さぁワインラバーであれば、誰しも興味があるであろう話題がきました!(笑)
今を時めく〝ナチュラルワイン〟の紹介ですので、大好きだという方もちょっと苦手という方も、ぜひ最後まで読んでみてください。
簡潔にとはいえ、少し突っ込んだところにも触れますので、ちょっと長くなってしまいますが、今まで誤解されている事や、もともとご存知ない事もあるのでは、と思います…(^^♪
何せお客様にご案内するべき立場である、レストランのソムリエや店舗セールスマンの中にすら、勘違いしている人も居るぐらいですから…(苦笑)
ナチュラルワインとは
近年、ようやく品質面と流通面が安定してきたおかげで、一般の酒屋さんでも少しずつ見かけるようになったナチュラルワイン。
まずナチュラルワインとは英語表記で、フランス語ではヴァン・ナチュール(フレンチレストラン等でもそのように記載されているはず)、日本語では自然派ワインと言われています。
これらは単純に言語の違いだけで同じものを指しているのですが、中にはこのブームに乗っかかって、全く違うものなのに同じもののように扱われて売られているものもあります。
それは、ビオワインやオーガニックワイン、無添加ワインなど、比較的身近な所で聞く事のあるワインなのに、意外と知られてないのが現実です。
これについては次の項目で説明するとして、まずは本来の〝ナチュラルワイン〟とは?
端的に言うと、それ自体には明確な定義付けはありません。おいおい、そこまで話を振っておいて何やねん!って言わないでください(笑)
ただ法律で定められているわけではありませんが、一般的に生産者の中での暗黙の了解的な、共通認識されている事はあります。
それは、『いかに自然に対して敬意を払ってワイン造りをしているか』って事です。
具体的には、化学肥料や農薬などを使用せずにブドウを栽培し、そうして大切に育てたブドウを、なるべく人の手を加えずに発酵・醸造していくかがポイントとなります。

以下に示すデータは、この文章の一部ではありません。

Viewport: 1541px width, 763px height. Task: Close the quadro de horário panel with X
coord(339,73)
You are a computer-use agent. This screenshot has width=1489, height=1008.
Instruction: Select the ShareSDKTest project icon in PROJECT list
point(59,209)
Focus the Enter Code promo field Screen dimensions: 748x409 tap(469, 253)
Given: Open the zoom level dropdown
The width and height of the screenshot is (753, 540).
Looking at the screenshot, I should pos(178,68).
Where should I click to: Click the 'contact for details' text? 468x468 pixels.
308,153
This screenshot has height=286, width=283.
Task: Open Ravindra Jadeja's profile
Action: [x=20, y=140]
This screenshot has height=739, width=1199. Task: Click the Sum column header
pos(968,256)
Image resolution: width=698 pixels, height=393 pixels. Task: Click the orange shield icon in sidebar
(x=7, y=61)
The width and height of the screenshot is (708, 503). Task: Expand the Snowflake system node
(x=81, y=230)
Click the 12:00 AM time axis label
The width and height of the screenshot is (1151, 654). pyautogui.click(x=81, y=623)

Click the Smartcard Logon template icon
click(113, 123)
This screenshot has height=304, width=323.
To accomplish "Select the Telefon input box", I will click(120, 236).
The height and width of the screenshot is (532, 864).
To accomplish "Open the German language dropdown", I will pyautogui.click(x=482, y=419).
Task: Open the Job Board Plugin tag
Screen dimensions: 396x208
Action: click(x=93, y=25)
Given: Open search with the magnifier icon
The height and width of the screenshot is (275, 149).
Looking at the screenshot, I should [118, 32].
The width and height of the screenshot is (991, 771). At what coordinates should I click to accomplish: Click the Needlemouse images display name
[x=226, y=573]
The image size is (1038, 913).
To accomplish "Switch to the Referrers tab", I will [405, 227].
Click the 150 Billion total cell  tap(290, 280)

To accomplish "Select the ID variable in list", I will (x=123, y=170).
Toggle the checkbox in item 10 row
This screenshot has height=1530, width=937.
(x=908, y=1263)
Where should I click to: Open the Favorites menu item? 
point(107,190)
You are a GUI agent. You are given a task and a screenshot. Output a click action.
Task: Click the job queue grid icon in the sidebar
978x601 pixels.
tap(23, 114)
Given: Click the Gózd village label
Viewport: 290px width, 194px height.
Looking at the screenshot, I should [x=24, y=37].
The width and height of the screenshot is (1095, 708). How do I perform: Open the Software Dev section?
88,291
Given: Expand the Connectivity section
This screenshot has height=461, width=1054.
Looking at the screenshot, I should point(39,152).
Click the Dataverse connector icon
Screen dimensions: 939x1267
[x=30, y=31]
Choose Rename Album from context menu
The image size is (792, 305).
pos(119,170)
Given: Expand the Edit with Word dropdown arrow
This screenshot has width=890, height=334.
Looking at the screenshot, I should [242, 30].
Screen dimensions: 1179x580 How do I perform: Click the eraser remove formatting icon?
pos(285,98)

「ブドウ栽培」「ワイン醸造」というワイン造りの2大要素が、いずれも自然に由来しているわけですが、細かい部分ではやはり生産者がそれぞれの考えのもと、自由なやり方で造っているため、個性的なワインが多いのが特徴です。
味わいに大きく影響してくるところと言えば、やはり「野生酵母の使用」と「亜硫酸の不使用(最小限の使用)」という部分だと思います。
人工的な酵母を使用すると、タンニンを補って渋みを加えたり、アルコール度数を上げるため補糖したり、酸味を加えるため補酸したりと、味わいを人為的にコントロールする事が出来てしまいます。
また酸化を防止する化学物質「亜硫酸塩」を多く摂取してしまうと、頭痛を引き起こす原因になるとも言われていますし、そもそもそれ自体に身体が拒否反応を示す人もいるようです。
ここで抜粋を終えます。